Pria paruh baya dengan kumis yang melintir dua senti dekat kehidung itu sedang gusar. Sejak tadi ia hanya bolak-balik tidak karuan sambil menempatkan tangannya dikepala. Sesekali dia menengadahkan kepalanya ke atas lalu kembali bolak-balik sambil kembali berpikir. Lalu, dia duduk disebuah kursi kayu tanpa sandaran. Kursi itu terbuat dari pohon jati kualitas nomor satu. Tidak ada yang berani duduk dikursi itu selain dia. Orang yang boleh duduk dikursi tersebut hanyalah para anggota dewan. Siapa saja yang berani duduk dikursi tersebut ia akan langsung dipenjara karena berarti dia tidak menghargai para wakil rakyat.
Seorang perempuan yang berparas cantik meski sudah berumur datang mendekat kepadanya.

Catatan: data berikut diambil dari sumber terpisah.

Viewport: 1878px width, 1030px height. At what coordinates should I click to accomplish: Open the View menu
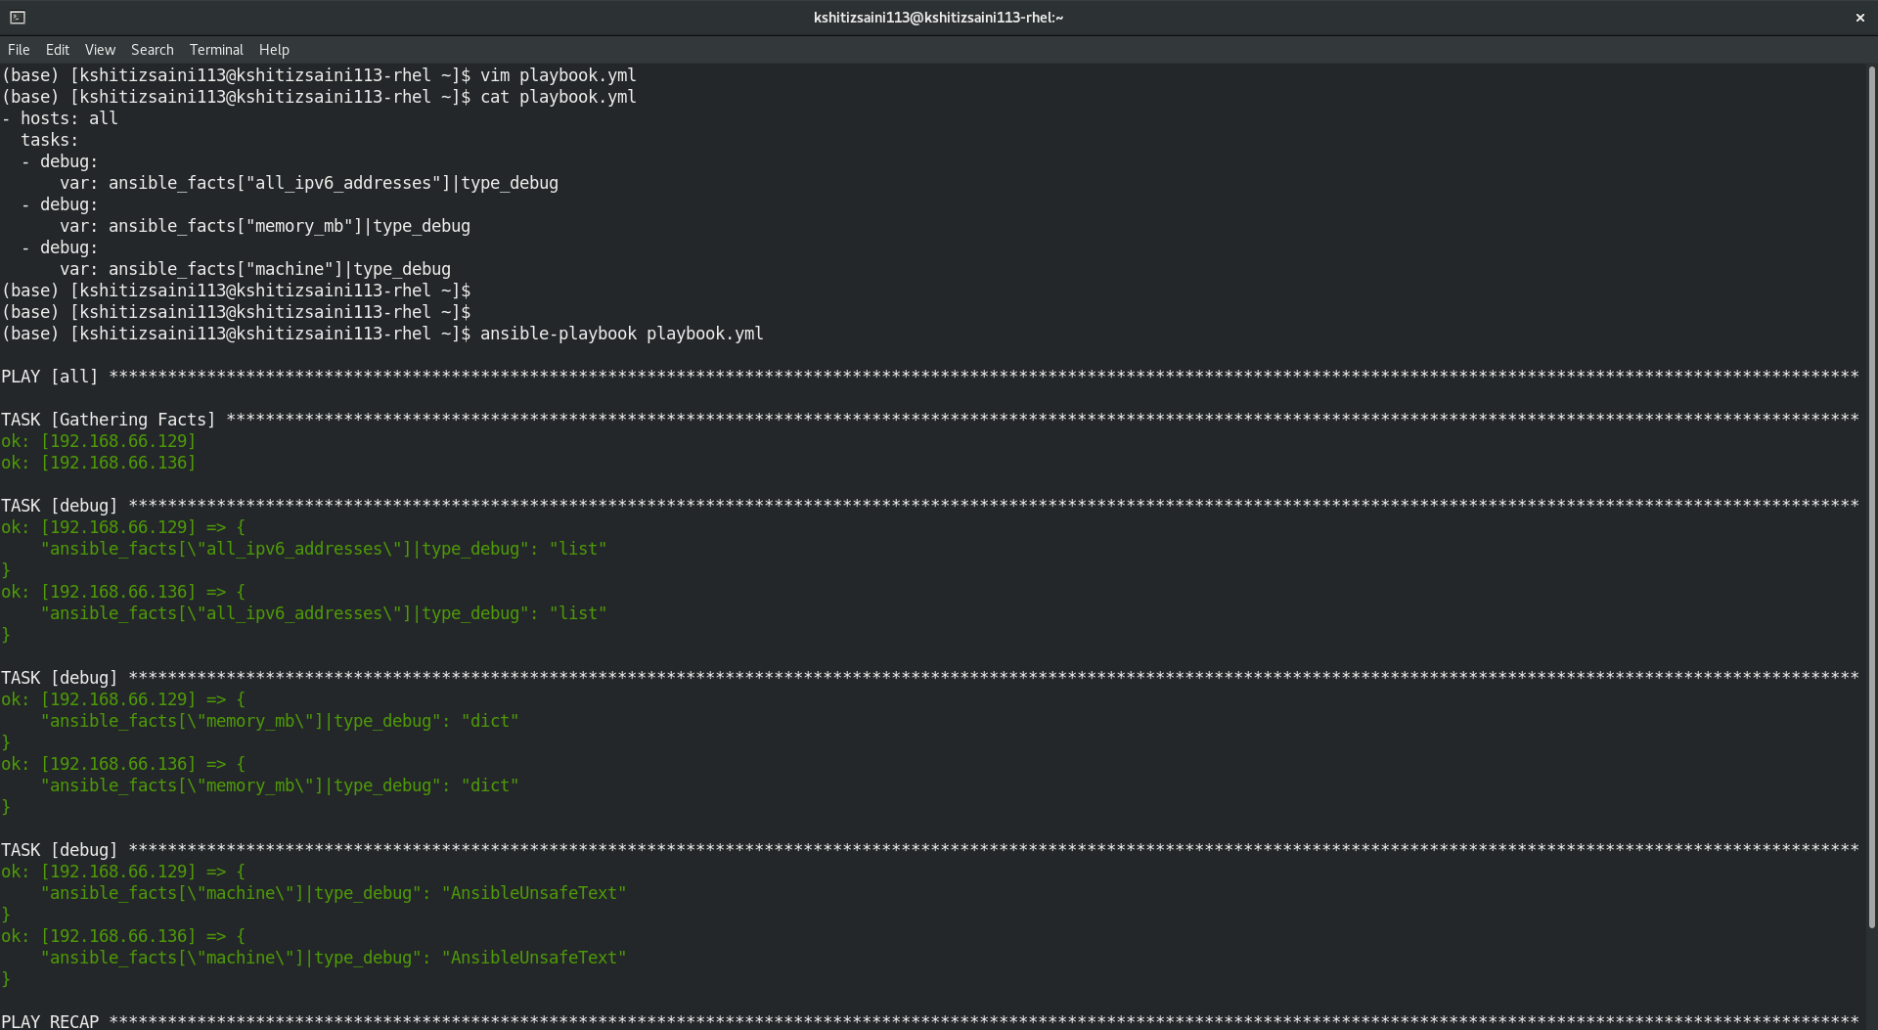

Konde yang rapih dan lipstik warna merah menyala serta dibalut kebaya jawa membuat perempuan tersebut sangat anggun meski sudah berumur. Dia menepuk pundak pria tersebut yang ternyata adalah suaminya. Sebagai seorang istri yang baik tentunya ia harus menemani sang suami dalam berbagai kondisi, termasuk dalam kondisi tidak jelas sekalipun seperti saat ini.
Wangsa melihat sang suami yang benar-benar kebingungan. Wajah suaminya mulai pucat pasi. Jangankah tersenyum, Maja hampir lupa cara bernafas. Lalu, sesekali dia menarik nafas panjang dengan maksud menenangkan hatinya. Namun, detak jantungnya yang tidak karuan membuat nafasnya jadi tersengal-sengal.

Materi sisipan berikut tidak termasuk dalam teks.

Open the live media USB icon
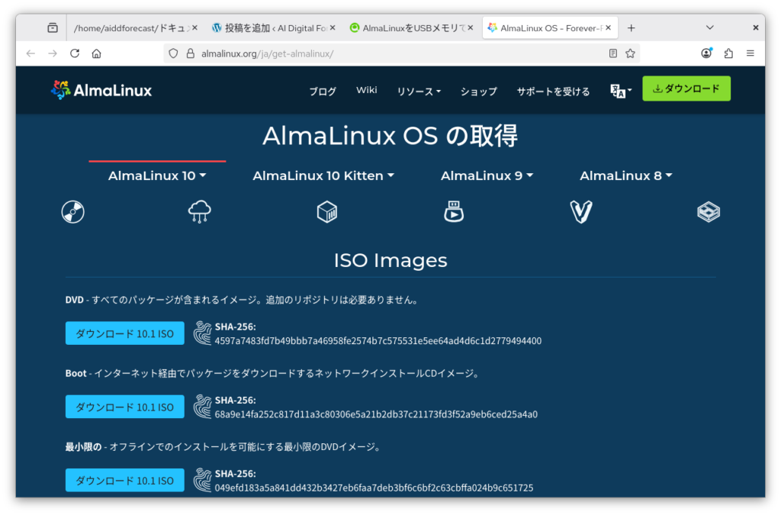Screen dimensions: 781x515 point(454,211)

"Kampret emang si Tarum, dia tumbalkan aku kalau begini caranya," kata Maja mengumpat.
"Hus, mulut itu dijaga sampean udah jadi wakil rakyat," kata Wangsa.
"Wakil rakyat opo nduk? Semalaman aku tidak bisa tidur hanya memikirkan apa yang aku katakan diupacara nanti,"
"Sabar, kamu sendiri yang menerima pinangan partai politiknya,"
"Manusia-manusia goblok, aku yang wong edan kayak gini bisa juga kepilih jadi anggota dewan,"
"Mungkin orang-orang sudah pusing dan bingung mau milih siapa. Berhubung wajahmu lumayan tampan jadilah mereka memilihmu.
Mereka bahkan tidak peduli pada program-programmu nanti,"
"Jadi mereke milih aku gara-gara aku tampan yah?"